Веретенов уходил, слыша, как за спиной обсуждают его рисунок. Находят в нем то, чего на самом деле и не было.
Показались афганцы с майором. Прощались, прижимали руки к груди. Сели в «джип» и уехали туда, где солнце начинало клониться и с холмов на бетон стекали синеватые тени.
Веретенов устало присел рядом с майором на завалинку, поверх которой лежала дырчатая плита аэродромного железа. Оглядывал малое военное поселение, созданное, склепанное, сшитое на скорую руку среди каменистой пустыни. Но и здесь, среди скупого военного быта, проходили молодые жизни, вершились дружбы, строились планы на будущее. В трудах, в напряжении, в тратах молодые души проживали у этой военной дороги драгоценное, неповторимое, отпущенное им время.
– Афганцы из разведки приезжали, – сказал майор, кивая на трассу, куда умчался зеленый «джип». – Привезли информацию.
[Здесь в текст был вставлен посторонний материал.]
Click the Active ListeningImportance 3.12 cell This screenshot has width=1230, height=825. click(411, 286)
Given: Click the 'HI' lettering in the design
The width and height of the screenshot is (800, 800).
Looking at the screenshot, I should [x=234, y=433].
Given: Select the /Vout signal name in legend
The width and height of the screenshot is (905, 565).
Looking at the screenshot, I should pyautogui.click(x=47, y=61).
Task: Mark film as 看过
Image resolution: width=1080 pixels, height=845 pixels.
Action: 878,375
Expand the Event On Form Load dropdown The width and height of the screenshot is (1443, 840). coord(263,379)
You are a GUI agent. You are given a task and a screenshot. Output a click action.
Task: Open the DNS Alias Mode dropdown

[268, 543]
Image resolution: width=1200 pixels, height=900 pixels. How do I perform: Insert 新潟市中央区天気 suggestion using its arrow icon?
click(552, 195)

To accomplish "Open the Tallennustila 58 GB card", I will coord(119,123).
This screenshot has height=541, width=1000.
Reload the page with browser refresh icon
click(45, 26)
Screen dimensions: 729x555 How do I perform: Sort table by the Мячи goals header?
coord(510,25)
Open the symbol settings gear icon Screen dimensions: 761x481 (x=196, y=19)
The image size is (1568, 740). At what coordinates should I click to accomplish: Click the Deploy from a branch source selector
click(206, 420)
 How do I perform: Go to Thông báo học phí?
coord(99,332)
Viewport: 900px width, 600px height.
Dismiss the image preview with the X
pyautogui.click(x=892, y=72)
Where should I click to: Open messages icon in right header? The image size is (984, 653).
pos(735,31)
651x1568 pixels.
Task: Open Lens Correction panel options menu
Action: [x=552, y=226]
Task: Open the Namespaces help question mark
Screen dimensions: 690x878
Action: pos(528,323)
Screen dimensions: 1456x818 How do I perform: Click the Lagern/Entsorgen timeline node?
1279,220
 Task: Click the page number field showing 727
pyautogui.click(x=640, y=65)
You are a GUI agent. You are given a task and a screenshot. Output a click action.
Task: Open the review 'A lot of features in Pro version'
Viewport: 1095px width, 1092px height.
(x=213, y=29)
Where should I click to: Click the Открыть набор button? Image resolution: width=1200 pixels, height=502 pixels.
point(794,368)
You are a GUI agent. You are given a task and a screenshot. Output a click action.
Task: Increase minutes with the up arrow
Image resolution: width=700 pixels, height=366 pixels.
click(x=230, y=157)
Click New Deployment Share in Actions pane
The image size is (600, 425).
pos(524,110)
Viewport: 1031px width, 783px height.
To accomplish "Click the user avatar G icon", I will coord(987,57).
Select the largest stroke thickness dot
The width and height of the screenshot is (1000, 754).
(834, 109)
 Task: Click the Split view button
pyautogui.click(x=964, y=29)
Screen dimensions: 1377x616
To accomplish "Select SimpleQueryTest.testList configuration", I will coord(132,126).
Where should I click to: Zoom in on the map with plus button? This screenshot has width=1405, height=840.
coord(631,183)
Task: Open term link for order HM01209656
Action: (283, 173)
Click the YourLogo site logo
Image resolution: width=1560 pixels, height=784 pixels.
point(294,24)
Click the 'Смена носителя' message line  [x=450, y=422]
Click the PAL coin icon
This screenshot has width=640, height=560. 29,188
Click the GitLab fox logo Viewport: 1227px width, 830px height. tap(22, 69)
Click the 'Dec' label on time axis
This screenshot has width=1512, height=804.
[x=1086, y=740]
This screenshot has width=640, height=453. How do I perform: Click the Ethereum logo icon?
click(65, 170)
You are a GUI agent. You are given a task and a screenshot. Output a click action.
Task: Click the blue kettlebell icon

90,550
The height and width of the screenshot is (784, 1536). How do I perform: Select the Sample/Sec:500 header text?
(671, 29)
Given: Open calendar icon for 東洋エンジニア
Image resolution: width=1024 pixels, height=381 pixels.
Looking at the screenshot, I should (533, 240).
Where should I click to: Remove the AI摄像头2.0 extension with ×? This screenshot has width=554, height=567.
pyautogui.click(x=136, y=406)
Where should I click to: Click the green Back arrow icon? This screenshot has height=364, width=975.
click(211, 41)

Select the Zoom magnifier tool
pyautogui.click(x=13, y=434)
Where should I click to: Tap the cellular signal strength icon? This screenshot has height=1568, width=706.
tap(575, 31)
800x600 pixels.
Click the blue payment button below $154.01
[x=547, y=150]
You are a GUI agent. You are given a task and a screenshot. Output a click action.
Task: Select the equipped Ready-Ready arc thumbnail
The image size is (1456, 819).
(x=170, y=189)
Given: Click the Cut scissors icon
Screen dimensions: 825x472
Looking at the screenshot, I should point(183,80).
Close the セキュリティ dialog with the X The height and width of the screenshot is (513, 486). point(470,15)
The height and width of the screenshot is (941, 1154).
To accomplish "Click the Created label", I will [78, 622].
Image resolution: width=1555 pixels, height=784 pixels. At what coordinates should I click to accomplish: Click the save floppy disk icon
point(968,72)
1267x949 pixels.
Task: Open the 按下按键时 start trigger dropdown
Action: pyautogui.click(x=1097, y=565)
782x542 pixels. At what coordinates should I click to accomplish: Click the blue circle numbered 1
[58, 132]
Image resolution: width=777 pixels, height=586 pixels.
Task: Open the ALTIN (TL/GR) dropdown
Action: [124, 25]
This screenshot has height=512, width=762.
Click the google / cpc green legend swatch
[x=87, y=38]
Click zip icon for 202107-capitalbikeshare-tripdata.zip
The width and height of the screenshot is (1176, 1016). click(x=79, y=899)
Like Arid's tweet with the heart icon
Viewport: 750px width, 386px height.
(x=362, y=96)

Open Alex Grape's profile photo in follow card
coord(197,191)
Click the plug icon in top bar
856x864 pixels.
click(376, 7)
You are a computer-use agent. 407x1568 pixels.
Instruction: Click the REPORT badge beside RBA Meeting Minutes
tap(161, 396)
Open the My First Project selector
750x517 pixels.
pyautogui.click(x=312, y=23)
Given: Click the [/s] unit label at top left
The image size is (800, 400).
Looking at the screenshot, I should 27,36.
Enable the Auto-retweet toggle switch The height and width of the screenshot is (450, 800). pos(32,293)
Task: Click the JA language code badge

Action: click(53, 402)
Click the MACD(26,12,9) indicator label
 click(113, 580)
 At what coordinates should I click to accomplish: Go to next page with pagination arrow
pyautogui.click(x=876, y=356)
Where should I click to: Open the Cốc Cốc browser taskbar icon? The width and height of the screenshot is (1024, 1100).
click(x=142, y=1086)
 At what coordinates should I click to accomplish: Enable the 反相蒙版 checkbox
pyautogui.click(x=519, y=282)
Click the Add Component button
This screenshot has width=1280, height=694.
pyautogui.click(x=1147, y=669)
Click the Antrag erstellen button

Банда Ахматхана появилась в кишлаке. Это рядом с дорогой. Будто их люди рыскали в районе сто первой отметки, по высоткам, вдоль трассы. Может, устроят засаду, может, выставят мины. Завтра усилим посты в районе сто первой. Сообщили, что в банде есть европеец. Будто бы рыжий. Возможно, советник. Возможно, наемник. На нашем участке наемников не было, а на других, говорят, видели. В черных комбинезонах. Совершали самые злые диверсии.
Веретенов слушал, поглаживая смуглую, истертую прикосновениями железную завалинку.
– Это нам летчики подарили, – усмехнулся майор. – Везли к себе, а мы выпросили. Кто кирпичиков нам подбросит, кто кусок стекла. Вон бензобак от КамАЗа дали, а мы его – под умывальник. Вот наши башенные часы, куранты, – кивнул он на висящую гильзу. – А вот наш газон, – он указал на черный бестравный шлак, исчирканный граблями, на котором, выложенные в круг, лежали камушки, но уже не белые, а пепельно-серые. – Конечно, все здесь великими трудами дается. Каждый гвоздь, каждая дощечка! Завтра с утра за водой поедем, посмотрите, как мы воду себе добываем. В России жил, ничего этого не ценил как следует. Ни снега, ни травы, ни реки, ни девичьего лица! А главное – доброго слова! Здесь, я вам скажу, самое дорогое – это доброе слово! Дороже его нет ничего! Так устанешь, так изведешься, что вот здесь, – он коснулся груди, – все сухо, все жестко, в один цвет, как этот газон! Только доброе слово и может спасти. Но ничего, живем! Я говорил солдатам, когда они баньку здесь строили: «Ничего, ребята, не унывайте! Все города вот так начинались! Здесь будет город заложен!» Теперь они это место Казулябад называют. Это я – Казуля. Такая моя фамилия!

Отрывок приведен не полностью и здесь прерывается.